Dick Powell: Toxic Marzipan
Dick Powell is an amazing figure. His career spans several stages which are not only distinct but unreconcilable: from gibbous crooner in pre-code musical comedies, first foist before a disbelieving public in the scabrous Blessed Event (1932), the whole pitch of which seems to be to make us hate him and want him punched, progressing through a series of Busby and sub-Busby musical fare, smirking and twinkling being generally mellifluous; he then “matured,” like cheese, into an uninspiring male lead of no particular qualities, perfectly servicable as the chump hero in Preston Sturges’ Christmas in July (1940); then comes an unlikelier reinvention, as tough guy, stippling on the stubble to play a world-weary Philip Marlowe in Murder My Sweet (1944), a piece of casting which makes no sense but somehow passes muster; and finally, there’s Powell the auteur, his most preposterous role yet, bringing us tough-guy stuff like the nuclear thriller Split Second and a couple of war pics, plus a musical remake of It Happened One Night which we all just pretend never happened, and the legendary John Wayne as Genghis Khan atrocity The Conquerer, which literally killed everyone involved.
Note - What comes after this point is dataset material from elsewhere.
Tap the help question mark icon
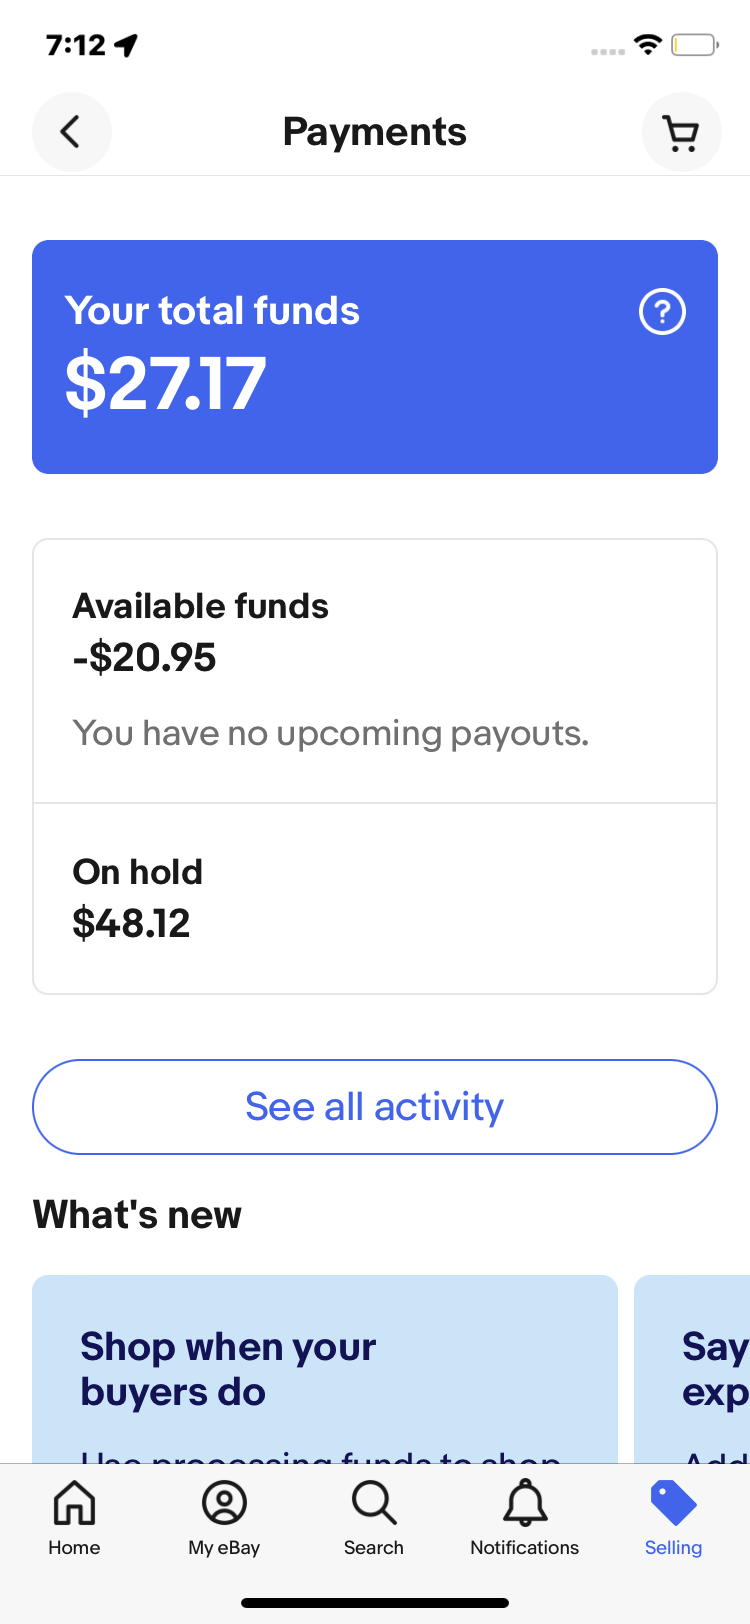This screenshot has width=750, height=1624. (x=662, y=312)
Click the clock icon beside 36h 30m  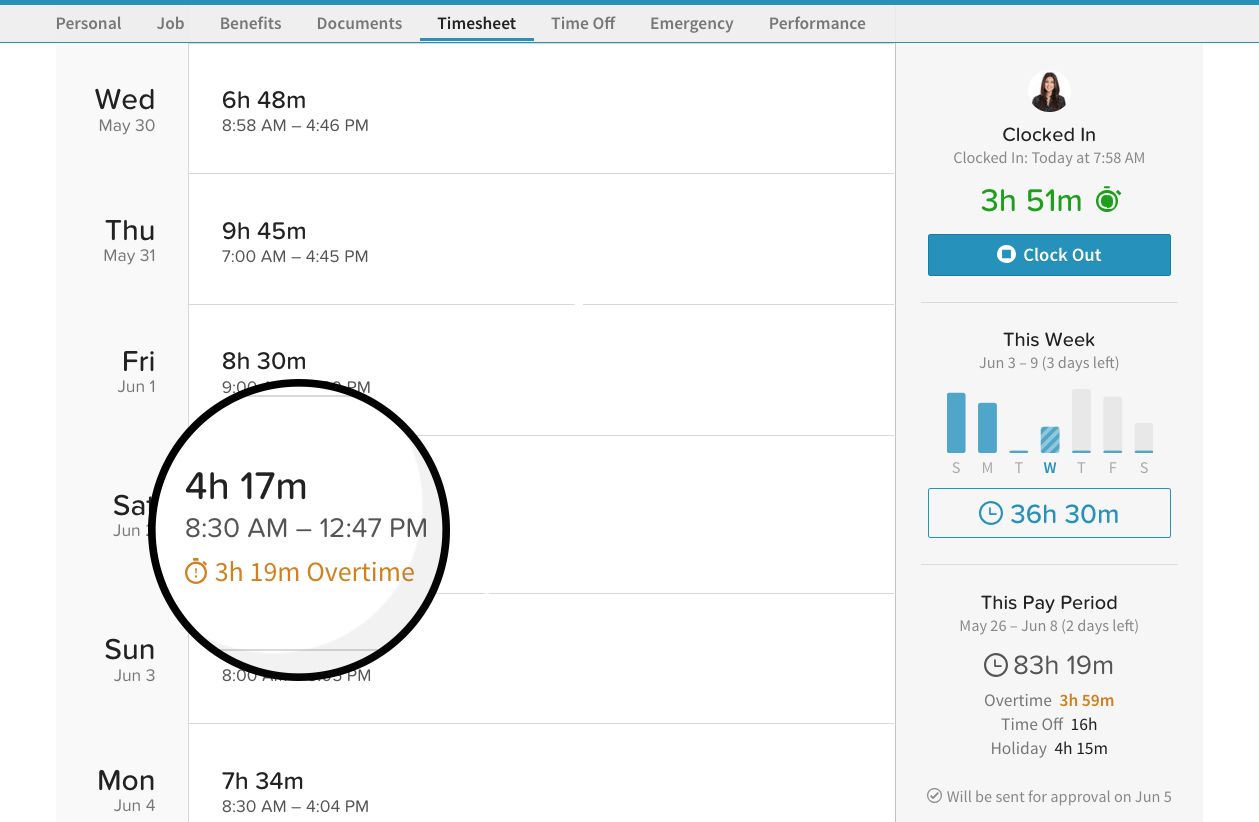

Blessed Event is a fascinating starting point, a fast-talking newspaper comedy valorising the vile Walter Winchell in the form of motor-mouth string bean Lee Tracy, not-quite reprising his Broadway role as Hildy Johnson in The Front Page (Pat O'Brien must have seen him do it a hundred times, or else played himself to sleep with an audio bootleg of the show, because he delivers a pitch-perfect rendition of Lee Tracy’s mannerisms in the first movie adaptation, only fatter). Dick Powell plays his loathed enemy Bunny Harmon, a smarmy singer he’s dished dirt on, turning up to sing the same damn song three times (Warners synergy: hawking sheet music and phonograph discs). Powell, you assume, is going out of his way to be repulsive: oleaginous, his lipless smile and insincere rictus, a showbiz phony of uncertain sexuality seemingly carved from a turnip, rolling his eyes heavenward in ecstasy at his own repulsive cuteness: Narsissy.
It’s effective, in context, since the aim is to slant our sympathies towards Tracy’s indefensible hack. The surprise is when Powell keeps up the same oiled doll schtick in his later perfs, and we realise he thought he was being adorable all along.